_Work task_. Note each line in the data below that holds "computer", and copy it.

_Data to examine_.
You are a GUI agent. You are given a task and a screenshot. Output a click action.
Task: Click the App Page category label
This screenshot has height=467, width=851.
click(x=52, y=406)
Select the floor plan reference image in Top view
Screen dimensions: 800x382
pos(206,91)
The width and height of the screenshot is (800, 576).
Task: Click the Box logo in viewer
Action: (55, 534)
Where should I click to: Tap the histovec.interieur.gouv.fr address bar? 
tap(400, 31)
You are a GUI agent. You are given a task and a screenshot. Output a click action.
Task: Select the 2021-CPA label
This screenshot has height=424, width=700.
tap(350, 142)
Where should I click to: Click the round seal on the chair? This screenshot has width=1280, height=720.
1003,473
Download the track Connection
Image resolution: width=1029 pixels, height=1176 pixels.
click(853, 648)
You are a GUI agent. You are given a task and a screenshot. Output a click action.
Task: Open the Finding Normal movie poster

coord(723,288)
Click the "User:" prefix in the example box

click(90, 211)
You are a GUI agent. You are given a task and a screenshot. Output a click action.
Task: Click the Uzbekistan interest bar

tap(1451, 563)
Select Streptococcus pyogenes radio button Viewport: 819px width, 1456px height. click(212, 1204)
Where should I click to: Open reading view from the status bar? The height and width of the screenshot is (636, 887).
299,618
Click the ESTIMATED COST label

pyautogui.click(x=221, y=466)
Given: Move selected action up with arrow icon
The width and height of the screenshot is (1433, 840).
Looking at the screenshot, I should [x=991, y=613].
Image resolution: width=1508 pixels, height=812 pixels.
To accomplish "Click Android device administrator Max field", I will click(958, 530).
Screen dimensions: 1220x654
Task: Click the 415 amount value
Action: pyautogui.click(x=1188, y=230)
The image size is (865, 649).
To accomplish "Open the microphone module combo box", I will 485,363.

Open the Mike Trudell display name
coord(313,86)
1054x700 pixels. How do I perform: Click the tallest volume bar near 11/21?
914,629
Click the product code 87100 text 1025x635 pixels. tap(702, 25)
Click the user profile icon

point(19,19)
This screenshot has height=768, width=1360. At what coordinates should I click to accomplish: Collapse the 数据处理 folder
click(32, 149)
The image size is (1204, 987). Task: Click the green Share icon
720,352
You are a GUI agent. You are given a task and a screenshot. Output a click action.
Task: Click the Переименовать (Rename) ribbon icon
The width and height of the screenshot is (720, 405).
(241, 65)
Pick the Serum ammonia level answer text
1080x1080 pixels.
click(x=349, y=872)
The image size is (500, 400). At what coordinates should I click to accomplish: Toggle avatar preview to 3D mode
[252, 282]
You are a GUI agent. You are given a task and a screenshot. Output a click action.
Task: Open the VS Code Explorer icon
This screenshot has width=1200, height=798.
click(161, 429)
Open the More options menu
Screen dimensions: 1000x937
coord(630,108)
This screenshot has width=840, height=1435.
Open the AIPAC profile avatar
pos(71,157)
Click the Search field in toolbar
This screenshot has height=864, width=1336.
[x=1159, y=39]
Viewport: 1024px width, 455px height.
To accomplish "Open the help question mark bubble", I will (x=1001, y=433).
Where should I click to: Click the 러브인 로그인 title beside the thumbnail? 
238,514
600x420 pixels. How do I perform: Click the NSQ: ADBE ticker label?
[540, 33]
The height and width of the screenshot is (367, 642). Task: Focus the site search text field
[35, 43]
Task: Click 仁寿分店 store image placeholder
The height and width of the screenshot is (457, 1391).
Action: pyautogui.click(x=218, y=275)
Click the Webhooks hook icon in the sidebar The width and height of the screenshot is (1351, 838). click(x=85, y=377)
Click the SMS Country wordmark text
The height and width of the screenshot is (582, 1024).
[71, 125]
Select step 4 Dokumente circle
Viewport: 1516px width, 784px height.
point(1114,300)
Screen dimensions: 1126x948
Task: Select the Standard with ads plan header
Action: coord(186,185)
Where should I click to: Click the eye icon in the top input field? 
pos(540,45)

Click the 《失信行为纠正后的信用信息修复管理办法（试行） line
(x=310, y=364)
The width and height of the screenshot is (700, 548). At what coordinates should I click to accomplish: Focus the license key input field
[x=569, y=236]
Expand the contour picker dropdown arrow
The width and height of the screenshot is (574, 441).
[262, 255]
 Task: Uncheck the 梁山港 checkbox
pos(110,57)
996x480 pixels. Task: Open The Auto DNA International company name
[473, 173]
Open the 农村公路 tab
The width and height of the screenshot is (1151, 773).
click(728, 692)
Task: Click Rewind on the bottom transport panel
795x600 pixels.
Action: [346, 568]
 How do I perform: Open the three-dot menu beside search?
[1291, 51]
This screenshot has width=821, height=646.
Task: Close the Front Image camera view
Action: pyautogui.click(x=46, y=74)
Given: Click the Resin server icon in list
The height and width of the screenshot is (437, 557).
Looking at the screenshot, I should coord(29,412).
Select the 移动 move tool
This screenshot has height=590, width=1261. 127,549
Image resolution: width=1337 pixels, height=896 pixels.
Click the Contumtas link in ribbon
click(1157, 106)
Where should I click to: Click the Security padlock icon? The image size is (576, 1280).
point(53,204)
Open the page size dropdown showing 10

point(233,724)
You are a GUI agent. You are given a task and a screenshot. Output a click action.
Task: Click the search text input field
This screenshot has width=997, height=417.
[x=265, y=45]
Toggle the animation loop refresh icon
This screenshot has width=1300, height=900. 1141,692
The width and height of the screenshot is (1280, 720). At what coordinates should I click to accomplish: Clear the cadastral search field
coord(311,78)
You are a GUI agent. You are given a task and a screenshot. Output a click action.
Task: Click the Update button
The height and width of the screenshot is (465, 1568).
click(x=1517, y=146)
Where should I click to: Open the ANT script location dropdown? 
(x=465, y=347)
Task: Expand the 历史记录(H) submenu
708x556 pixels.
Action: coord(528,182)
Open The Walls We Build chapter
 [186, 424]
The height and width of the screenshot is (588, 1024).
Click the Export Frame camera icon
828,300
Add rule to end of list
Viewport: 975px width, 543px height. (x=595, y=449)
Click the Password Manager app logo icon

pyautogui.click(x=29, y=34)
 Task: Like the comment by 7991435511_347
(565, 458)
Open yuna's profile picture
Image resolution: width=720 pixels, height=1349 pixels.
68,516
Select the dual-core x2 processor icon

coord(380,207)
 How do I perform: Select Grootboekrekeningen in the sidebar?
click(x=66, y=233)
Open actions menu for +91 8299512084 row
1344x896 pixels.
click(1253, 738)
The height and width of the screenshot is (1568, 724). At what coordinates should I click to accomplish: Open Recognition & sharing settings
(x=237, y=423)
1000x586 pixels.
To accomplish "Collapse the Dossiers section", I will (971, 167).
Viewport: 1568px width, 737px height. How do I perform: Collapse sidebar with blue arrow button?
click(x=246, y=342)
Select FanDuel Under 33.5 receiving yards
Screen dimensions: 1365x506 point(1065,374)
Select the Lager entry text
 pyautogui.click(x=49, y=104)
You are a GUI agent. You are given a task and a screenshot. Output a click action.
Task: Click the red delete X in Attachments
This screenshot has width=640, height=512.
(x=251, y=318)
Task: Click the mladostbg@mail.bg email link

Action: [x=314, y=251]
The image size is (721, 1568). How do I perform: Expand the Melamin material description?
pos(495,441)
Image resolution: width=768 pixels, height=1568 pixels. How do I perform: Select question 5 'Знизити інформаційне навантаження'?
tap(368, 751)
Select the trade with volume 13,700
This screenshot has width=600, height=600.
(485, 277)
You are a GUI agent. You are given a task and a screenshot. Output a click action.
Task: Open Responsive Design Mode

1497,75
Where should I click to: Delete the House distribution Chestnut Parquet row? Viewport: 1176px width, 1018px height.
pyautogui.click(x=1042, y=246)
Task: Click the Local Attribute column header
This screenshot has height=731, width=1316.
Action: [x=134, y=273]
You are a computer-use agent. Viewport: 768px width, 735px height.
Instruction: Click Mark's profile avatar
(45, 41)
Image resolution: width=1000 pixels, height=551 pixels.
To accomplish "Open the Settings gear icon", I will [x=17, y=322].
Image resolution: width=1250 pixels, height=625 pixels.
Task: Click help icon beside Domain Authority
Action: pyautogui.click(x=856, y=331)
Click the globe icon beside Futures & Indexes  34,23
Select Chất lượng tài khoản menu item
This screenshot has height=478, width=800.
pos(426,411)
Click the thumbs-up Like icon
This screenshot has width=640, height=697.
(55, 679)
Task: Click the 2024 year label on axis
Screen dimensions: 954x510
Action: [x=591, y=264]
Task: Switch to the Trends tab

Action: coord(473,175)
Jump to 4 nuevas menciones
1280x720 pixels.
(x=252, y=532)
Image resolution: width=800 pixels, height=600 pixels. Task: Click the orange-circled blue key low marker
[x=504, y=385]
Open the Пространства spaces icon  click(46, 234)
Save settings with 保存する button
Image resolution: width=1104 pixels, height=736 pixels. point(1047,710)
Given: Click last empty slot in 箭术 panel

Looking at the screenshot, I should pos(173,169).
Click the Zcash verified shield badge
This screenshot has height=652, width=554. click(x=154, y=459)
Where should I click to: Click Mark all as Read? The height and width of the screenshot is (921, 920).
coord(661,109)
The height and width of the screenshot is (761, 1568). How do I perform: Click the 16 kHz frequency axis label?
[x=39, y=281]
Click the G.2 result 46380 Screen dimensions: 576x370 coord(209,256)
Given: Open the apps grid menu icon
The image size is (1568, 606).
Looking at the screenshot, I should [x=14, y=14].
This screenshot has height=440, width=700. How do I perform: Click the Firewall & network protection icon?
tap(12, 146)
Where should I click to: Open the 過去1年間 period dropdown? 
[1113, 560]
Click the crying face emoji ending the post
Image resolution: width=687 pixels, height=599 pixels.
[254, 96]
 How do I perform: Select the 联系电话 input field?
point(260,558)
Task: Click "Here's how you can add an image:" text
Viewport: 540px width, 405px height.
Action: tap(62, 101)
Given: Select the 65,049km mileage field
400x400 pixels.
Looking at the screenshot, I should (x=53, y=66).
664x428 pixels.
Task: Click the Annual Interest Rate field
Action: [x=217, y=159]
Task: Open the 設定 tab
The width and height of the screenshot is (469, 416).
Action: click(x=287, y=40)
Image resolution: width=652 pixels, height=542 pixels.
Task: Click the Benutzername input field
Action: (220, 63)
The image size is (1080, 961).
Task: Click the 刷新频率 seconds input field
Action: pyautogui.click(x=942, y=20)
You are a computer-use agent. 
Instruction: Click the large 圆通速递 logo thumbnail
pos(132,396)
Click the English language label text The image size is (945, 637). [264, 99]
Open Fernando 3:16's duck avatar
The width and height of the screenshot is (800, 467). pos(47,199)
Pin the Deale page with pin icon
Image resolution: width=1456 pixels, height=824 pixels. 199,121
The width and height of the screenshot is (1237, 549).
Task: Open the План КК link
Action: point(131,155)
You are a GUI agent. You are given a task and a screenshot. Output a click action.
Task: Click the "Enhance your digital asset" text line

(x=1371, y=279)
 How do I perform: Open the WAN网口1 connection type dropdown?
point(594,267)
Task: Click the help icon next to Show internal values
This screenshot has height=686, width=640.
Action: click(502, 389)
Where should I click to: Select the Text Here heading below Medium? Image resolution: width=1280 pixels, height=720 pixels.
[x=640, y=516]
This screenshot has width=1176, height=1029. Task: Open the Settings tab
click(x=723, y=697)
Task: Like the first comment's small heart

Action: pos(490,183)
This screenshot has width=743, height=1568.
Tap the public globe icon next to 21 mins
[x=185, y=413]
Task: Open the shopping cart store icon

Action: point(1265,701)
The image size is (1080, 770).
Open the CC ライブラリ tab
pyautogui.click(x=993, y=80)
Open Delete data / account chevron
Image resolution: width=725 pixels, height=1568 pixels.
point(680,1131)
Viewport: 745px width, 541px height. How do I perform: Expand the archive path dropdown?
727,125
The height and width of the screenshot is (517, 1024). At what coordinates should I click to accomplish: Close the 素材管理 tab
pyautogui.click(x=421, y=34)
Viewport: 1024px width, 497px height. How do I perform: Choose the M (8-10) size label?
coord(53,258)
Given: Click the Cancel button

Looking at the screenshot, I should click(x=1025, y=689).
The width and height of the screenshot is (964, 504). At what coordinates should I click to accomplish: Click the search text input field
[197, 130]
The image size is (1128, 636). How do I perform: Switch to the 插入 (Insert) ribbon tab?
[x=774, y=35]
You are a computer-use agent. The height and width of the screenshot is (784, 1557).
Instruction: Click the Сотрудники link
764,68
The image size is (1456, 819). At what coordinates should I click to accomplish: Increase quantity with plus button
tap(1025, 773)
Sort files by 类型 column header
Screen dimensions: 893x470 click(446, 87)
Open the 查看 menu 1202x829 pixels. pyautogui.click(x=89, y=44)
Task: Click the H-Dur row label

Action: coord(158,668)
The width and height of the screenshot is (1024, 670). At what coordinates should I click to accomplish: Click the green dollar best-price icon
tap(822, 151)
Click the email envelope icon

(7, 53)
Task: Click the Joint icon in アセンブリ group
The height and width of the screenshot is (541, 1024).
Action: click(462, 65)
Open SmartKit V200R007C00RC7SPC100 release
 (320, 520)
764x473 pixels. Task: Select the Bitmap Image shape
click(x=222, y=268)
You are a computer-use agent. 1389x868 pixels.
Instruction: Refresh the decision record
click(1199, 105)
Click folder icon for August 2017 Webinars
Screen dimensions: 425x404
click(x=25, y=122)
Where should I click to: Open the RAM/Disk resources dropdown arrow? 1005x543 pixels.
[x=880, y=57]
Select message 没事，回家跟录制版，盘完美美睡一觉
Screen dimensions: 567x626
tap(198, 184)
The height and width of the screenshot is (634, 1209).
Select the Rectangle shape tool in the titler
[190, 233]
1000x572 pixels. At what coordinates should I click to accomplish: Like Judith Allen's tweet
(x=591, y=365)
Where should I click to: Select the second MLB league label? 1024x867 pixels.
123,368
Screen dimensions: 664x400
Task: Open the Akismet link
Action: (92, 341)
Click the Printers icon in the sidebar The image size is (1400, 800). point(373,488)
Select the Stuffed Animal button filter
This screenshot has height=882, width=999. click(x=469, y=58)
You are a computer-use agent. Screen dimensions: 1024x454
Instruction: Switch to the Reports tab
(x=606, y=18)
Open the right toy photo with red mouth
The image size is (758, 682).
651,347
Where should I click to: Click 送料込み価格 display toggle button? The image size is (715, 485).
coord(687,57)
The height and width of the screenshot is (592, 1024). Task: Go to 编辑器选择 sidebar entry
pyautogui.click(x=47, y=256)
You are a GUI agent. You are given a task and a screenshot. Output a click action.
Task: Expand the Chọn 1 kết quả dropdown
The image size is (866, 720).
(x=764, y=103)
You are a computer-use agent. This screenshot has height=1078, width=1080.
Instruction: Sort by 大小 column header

_Your solution_.
You are a computer-use agent. Viewport: 768px width, 735px height.
You are a computer-use agent. 
You are a computer-use agent. The height and width of the screenshot is (784, 1557).
You are a computer-use agent. 1389x868 pixels.
You are a computer-use agent. Screen dimensions: 1024x454
You are a computer-use agent. This screenshot has height=1078, width=1080.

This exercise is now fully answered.